◆ **REQUIREMENT**
Write out exactly the lines from the one containing "June 2024 (383, 684)" through the last line of the records below, including both.

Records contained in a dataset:

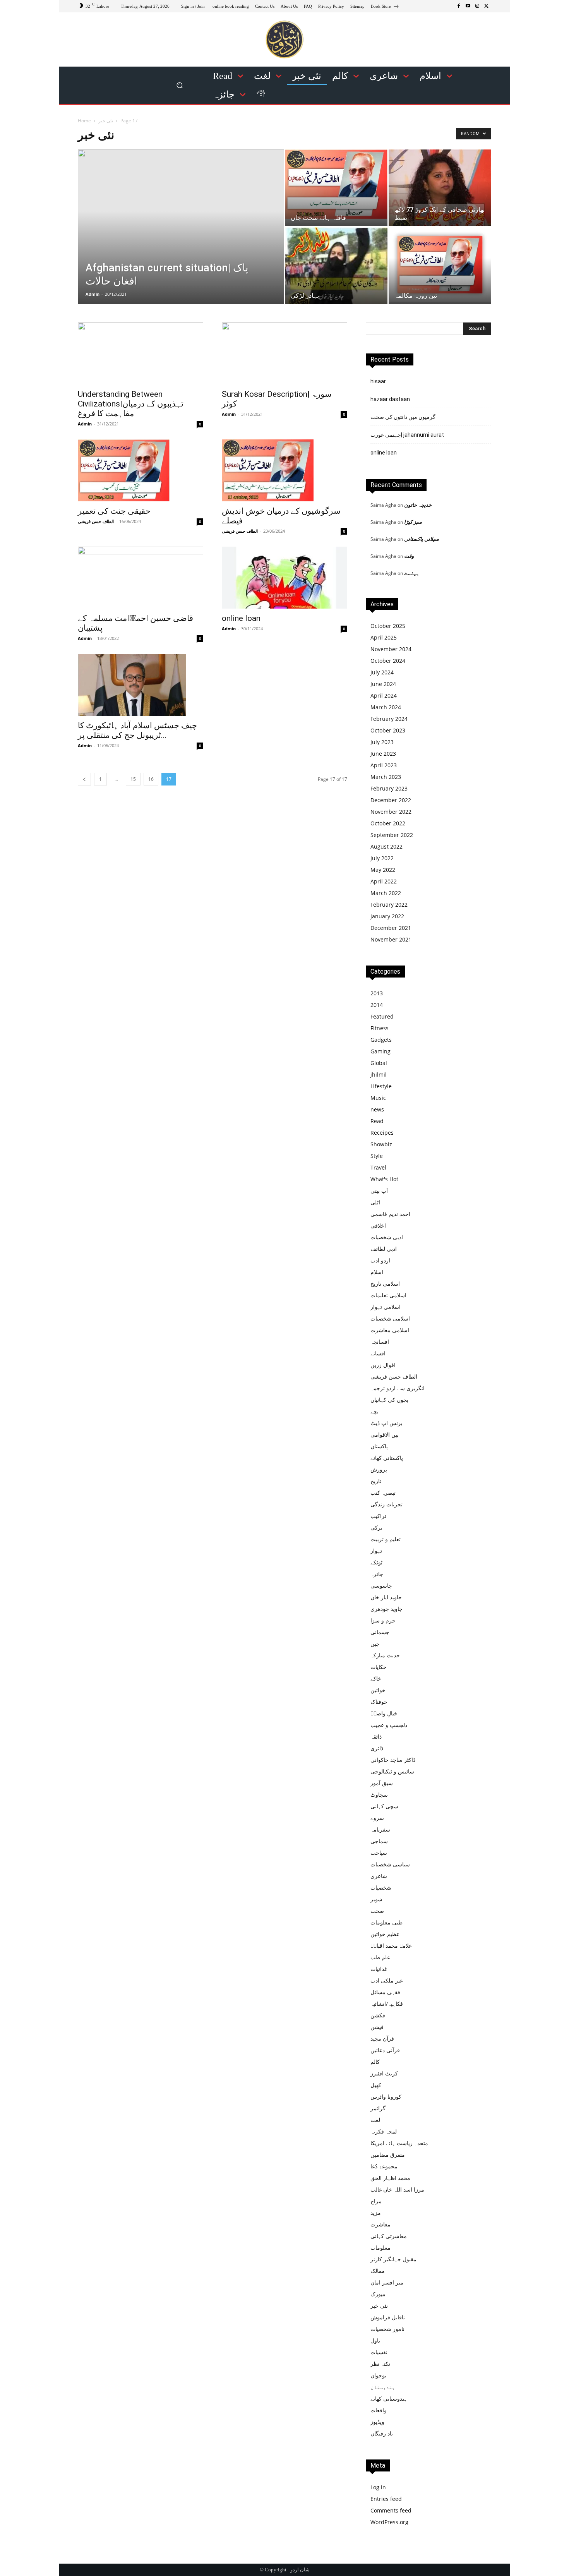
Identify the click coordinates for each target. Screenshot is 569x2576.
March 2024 (385, 707)
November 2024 (390, 649)
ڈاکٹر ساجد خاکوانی (392, 1759)
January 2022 (387, 916)
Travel (378, 1167)
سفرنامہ (380, 1829)
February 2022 (389, 904)
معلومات (380, 2247)
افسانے (378, 1353)
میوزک (378, 2294)
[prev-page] (84, 779)
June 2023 (383, 753)
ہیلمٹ (412, 572)
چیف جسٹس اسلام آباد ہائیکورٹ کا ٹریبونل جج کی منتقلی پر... (137, 730)
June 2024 (383, 684)
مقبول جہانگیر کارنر (393, 2259)
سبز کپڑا (413, 521)
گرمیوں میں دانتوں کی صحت (402, 417)
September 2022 (391, 835)
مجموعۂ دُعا (384, 2166)
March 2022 (385, 893)
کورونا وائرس (385, 2096)
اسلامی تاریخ (385, 1283)
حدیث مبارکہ (385, 1655)
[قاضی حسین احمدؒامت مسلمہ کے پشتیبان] (140, 578)
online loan (241, 618)
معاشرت (380, 2224)
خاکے (375, 1678)
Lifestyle (381, 1086)
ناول (375, 2340)
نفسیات (378, 2352)
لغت (375, 2119)
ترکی (376, 1527)
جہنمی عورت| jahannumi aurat (407, 435)
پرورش (378, 1469)
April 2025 (383, 637)
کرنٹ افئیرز (384, 2073)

◆ **TASK OUTPUT**
June 2024 (383, 684)
مقبول جہانگیر کارنر (393, 2259)
سبز کپڑا (413, 521)
گرمیوں میں دانتوں کی صحت (402, 417)
September 2022 (391, 835)
مجموعۂ دُعا (384, 2166)
March 2022 (385, 893)
کورونا وائرس (385, 2096)
اسلامی تاریخ (385, 1283)
حدیث مبارکہ (385, 1655)
[قاضی حسین احمدؒامت مسلمہ کے پشتیبان] (140, 578)
online loan (241, 618)
معاشرت (380, 2224)
خاکے (375, 1678)
Lifestyle (381, 1086)
ناول (375, 2340)
نفسیات (378, 2352)
لغت (375, 2119)
ترکی (376, 1527)
جہنمی عورت| jahannumi aurat (407, 435)
پرورش (378, 1469)
April 2025 (383, 637)
کرنٹ افئیرز (384, 2073)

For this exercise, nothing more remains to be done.